_TEXTO DE ORIGEN_
Guadalajara
El nombre de Guadalajara era, sin duda, el de más gloriosas resonancias
entre el pueblo y el ejército de la República, más aún que el del Ebro, porque
la batalla que lleva el nombre del gran río ibérico, si bien tuvo un brillante
comienzo, acabó catastróficamente, mientras que aquélla —la batalla de
Guadalajara—, con malos principios, fue coronada victoriosamente sobre los
mussolinianos. Desde tan lejana fecha, las unidades militares que guarnecían
aquel frente habían estado utilizando material de guerra italiano —camiones,
ametralladoras, fusiles y bombas de mano—, pero ya en marzo de 1939 apenas si
quedaban los últimos residuos de aquel botín. Los jefes de compañía debían dar,
en el parte diario, cuenta de las bombas y de los proyectiles de fusil
gastados, porque el parque de municionamiento se hallaba agotado y era preciso
escatimar una. bala. La alimentación del soldado, salvo el pan, que era bueno,
se componía exclusivamente de dos sopicaldos —a mediodía y por la noche— y de
un cazo de agua ennegrecida por algunos granos de cebada tostada, que servía de
desayuno. Su vestuario llevaba mucho tiempo sin ser renovado y corría
prácticamente a cargo de los familiares de los combatientes, como asimismo el
calzado. No se recordaba ya cuándo fueron distribuidas las últimas botas. Hasta
el suministro de alpargatas dependía del mercado, donde las compraban los
comisarios con el dinero que para esos fines adelantaban los soldados de su
peculio.

_DATOS SIN PROCESAR_
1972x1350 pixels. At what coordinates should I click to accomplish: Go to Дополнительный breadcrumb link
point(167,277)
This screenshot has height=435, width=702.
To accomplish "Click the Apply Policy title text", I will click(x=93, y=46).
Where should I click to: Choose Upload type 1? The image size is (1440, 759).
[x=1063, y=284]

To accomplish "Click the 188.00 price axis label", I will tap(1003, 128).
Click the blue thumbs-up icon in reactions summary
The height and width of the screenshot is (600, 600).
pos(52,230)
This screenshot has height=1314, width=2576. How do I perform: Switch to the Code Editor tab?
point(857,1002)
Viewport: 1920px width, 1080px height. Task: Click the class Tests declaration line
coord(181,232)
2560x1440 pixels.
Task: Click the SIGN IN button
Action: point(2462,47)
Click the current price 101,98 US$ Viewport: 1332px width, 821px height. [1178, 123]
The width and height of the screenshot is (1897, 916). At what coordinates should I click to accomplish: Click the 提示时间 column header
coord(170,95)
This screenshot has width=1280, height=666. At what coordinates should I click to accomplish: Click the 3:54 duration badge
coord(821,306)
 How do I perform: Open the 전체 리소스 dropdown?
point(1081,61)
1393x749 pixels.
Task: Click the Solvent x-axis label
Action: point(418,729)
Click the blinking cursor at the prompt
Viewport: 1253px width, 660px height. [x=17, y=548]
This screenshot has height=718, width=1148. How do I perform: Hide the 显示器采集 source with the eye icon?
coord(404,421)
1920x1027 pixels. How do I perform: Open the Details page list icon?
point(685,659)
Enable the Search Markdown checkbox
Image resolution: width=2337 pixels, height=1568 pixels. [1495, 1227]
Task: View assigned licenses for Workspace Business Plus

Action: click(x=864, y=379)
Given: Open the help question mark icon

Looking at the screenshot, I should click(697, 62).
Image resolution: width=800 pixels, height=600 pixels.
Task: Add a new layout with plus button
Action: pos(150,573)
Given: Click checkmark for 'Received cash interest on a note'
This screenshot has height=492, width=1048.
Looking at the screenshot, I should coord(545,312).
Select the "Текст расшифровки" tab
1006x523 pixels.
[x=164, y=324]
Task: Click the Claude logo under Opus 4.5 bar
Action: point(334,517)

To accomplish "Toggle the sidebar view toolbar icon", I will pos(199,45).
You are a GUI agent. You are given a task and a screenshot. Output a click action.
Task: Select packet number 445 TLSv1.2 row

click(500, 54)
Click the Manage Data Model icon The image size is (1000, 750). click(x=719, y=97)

_PROBLEMA PLANTEADO_
¿Puedes repetir completo, sin cambiar nada, el texto sobre Guadalajara? Estos datos proceden de otra fuente.

_RESPUESTA FINAL_
Guadalajara
El nombre de Guadalajara era, sin duda, el de más gloriosas resonancias
entre el pueblo y el ejército de la República, más aún que el del Ebro, porque
la batalla que lleva el nombre del gran río ibérico, si bien tuvo un brillante
comienzo, acabó catastróficamente, mientras que aquélla —la batalla de
Guadalajara—, con malos principios, fue coronada victoriosamente sobre los
mussolinianos. Desde tan lejana fecha, las unidades militares que guarnecían
aquel frente habían estado utilizando material de guerra italiano —camiones,
ametralladoras, fusiles y bombas de mano—, pero ya en marzo de 1939 apenas si
quedaban los últimos residuos de aquel botín. Los jefes de compañía debían dar,
en el parte diario, cuenta de las bombas y de los proyectiles de fusil
gastados, porque el parque de municionamiento se hallaba agotado y era preciso
escatimar una. bala. La alimentación del soldado, salvo el pan, que era bueno,
se componía exclusivamente de dos sopicaldos —a mediodía y por la noche— y de
un cazo de agua ennegrecida por algunos granos de cebada tostada, que servía de
desayuno. Su vestuario llevaba mucho tiempo sin ser renovado y corría
prácticamente a cargo de los familiares de los combatientes, como asimismo el
calzado. No se recordaba ya cuándo fueron distribuidas las últimas botas. Hasta
el suministro de alpargatas dependía del mercado, donde las compraban los
comisarios con el dinero que para esos fines adelantaban los soldados de su
peculio.